#### [EXERCISE MATERIALS]
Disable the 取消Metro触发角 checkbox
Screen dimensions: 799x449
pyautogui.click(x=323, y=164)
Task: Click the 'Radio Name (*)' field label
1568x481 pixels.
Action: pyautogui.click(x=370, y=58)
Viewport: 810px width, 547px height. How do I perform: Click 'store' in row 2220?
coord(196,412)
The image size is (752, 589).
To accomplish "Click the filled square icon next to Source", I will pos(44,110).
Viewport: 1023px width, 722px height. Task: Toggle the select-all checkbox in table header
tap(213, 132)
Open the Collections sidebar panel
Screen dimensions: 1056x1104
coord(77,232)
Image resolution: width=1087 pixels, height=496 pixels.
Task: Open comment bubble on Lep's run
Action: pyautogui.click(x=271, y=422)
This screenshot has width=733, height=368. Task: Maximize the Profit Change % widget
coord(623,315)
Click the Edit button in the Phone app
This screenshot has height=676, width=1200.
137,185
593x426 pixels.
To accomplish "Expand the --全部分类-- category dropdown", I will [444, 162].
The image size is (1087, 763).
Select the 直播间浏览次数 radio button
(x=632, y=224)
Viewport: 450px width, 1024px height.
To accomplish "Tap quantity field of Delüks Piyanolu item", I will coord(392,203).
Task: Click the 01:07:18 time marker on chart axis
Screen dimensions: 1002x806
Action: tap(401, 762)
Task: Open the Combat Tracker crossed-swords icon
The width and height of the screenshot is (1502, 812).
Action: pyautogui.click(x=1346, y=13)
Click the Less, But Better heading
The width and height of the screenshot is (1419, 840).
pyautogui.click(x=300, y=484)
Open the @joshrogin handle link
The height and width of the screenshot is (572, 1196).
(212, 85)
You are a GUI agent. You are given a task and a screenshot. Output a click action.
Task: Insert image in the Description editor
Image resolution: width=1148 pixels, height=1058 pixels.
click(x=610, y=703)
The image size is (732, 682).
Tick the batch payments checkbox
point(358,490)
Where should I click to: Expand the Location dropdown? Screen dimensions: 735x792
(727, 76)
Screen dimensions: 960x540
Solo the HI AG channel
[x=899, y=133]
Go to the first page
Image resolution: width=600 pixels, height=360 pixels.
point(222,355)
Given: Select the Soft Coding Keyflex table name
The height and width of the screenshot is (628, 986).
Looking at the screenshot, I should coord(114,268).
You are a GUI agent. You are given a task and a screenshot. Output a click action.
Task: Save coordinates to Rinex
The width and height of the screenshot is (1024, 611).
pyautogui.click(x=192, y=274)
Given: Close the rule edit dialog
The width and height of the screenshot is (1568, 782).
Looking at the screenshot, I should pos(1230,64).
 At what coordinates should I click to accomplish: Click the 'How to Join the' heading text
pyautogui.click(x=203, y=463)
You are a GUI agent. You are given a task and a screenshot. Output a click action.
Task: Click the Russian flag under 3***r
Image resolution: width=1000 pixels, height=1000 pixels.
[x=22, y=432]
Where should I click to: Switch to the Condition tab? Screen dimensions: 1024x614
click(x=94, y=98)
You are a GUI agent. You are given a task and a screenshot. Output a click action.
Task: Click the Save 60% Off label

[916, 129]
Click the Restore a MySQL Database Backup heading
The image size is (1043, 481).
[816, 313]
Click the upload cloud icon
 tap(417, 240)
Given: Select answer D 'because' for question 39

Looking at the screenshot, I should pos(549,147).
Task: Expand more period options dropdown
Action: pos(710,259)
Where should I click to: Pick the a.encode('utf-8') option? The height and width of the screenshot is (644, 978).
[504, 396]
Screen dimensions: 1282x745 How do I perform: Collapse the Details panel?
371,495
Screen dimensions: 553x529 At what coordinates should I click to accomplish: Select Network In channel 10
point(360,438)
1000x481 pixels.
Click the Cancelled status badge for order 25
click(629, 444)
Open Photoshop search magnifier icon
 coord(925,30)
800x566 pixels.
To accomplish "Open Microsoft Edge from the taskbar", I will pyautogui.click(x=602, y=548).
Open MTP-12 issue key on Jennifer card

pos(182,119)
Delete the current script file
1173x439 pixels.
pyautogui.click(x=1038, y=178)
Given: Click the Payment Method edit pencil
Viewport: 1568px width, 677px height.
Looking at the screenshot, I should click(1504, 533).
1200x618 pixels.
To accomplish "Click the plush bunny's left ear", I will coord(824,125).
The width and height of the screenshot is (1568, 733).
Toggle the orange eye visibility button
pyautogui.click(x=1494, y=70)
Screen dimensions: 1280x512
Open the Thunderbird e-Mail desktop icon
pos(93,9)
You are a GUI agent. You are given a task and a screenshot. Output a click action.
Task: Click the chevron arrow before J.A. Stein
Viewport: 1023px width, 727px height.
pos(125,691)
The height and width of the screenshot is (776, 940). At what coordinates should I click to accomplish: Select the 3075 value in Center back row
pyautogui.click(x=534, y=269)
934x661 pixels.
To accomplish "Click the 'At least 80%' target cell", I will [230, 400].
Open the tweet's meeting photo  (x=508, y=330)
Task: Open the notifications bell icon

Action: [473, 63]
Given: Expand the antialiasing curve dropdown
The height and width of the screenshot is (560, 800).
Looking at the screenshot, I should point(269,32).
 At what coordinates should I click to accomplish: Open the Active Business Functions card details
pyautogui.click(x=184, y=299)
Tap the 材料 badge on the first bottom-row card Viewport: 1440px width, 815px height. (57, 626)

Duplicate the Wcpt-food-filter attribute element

#### [WHAT IS BEING ASKED]
Go through the records line by line and count those containing the string "field". Give only the total.

#### [EXERCISE ANSWER]
2